__Provided passage__.
- Opening Delimiter -

Cole du Plessis, KZN Regional Co-ordinator, Carnivore Conservation Programmecoled@ewt.org.za
Maremani Nature Reserve, which lies at the northern tip of Limpopo and borders Zimbabwe, has recently become the latest reserve to join the Wild Dog Metapopulation, offering safe space to the most Endangered carnivore in South Africa. The reserve has plentiful game and 40,000 hectares of safe space where the Wild Dogs can thrive in an area made up of tropical savannah.
Although Maremani Nature Reserve has only just received their first pack of Wild Dogs, they had already been supporting a group of four male Wild Dogs that had been threatened with persecution in northern KwaZulu-Natal and had nowhere else to go. Rieker Botha, manager of Maremani Nature Reserve, was kind enough to convert his elephant boma into a Wild Dog boma and offer these four important males refuge.
However, a single group of males is not sustainable and our goal was to form a new pack. This required what all male Wild Dogs are looking for – females. For a new pack to form, we engaged with one of our partner organisations, Ezemvelo KZN Wildlife (EKZN Wildlife), which donated four females from Hluhluwe-iMfolozi Park (HiP) to assist in starting a new Wild Dog pack.
The four females were darted by a joint team made up of the EWT, EKZN Wildlife and Wildlife ACT. We worked together to fit tracking collars onto the Wild Dogs and take necessary biological samples before loading them into crates and taking them to Mkuze airstrip, where The Bateleurs were ready and waiting to fly them up to Limpopo.

- Closing Delimiter -

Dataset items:
- Opening Delimiter -

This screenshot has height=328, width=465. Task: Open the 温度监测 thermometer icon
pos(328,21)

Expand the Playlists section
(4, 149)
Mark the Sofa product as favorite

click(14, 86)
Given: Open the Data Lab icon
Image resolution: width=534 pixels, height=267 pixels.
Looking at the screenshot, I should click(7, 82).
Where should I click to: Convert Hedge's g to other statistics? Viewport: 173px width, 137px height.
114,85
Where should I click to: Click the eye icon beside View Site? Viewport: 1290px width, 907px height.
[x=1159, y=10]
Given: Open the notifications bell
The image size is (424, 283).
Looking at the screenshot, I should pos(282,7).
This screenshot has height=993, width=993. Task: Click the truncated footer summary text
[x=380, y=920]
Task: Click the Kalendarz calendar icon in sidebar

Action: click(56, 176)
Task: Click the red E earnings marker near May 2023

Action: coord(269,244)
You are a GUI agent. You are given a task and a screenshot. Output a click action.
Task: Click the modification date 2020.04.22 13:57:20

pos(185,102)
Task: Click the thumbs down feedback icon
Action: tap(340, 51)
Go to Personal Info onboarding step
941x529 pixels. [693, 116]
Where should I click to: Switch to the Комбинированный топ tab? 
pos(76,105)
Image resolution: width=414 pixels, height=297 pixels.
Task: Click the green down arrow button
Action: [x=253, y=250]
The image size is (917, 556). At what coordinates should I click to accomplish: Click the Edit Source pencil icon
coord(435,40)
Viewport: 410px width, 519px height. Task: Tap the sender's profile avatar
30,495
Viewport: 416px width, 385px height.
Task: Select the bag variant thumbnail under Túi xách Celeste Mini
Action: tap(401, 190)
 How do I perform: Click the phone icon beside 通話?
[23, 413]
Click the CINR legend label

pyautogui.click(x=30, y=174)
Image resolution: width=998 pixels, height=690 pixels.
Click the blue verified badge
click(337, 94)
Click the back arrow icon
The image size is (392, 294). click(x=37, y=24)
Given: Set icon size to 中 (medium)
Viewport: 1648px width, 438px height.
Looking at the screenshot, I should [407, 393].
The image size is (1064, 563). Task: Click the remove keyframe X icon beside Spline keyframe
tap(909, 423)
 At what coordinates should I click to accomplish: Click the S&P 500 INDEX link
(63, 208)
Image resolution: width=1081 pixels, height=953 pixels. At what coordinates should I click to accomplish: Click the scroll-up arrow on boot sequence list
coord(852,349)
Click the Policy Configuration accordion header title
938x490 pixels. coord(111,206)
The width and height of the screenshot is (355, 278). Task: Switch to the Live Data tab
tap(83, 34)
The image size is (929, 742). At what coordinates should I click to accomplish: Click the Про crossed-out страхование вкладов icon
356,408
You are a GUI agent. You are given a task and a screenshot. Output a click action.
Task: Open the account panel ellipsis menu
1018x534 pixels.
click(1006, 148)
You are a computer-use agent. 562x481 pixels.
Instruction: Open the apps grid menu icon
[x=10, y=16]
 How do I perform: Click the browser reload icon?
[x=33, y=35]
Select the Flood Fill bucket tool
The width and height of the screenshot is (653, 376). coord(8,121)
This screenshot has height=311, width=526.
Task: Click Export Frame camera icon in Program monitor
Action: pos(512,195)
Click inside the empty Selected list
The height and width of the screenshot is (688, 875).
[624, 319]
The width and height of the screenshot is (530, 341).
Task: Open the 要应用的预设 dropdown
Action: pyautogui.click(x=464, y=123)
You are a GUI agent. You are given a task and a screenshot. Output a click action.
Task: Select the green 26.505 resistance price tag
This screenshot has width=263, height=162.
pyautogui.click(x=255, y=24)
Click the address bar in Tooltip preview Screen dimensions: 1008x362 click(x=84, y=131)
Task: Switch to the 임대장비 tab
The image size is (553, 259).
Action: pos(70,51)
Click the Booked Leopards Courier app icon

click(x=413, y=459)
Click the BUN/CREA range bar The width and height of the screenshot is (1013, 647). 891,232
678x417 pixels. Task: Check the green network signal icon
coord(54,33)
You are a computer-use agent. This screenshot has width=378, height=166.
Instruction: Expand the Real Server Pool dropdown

- Closing Delimiter -

__Tasks to carry out__.
1. In the Wild Dog relocation text, how many hectares of safe space does Maremani Nature Reserve offer?
2. Continue the Wild Dog relocation text from its last sentence.

__Responses for each task__.
1. 40,000 hectares

2.
The joint operation first required the males to get ready for their new females. Grant Beverley (EWT), Dr. Shaun Beverley (Limpopo Wildlife Vet) and Dr Zoe Glyphis (Saving the Survivors) had started immobilising the male Wild Dogs in the Maremani boma so that they could bond them with the female Wild Dogs on arrival. The bonding process (physically rubbing the female and males together while still sedated) was effective and the following morning, all the Wild Dogs were together and moving as a new pack in the boma. They will spend the next few weeks in the boma, which will allow the bond between them to grow stronger before being released.
The key to Wild Dog population growth is to expand their range/safe space and introduce founder individuals to catalyse population growth. We extend our thanks to EKZN Wildlife for another Wild Dog donation to the national Wild Dog Metapopulation, and to Rieker Botha and Maremani Nature Reserve for your efforts in Wild Dog conservation.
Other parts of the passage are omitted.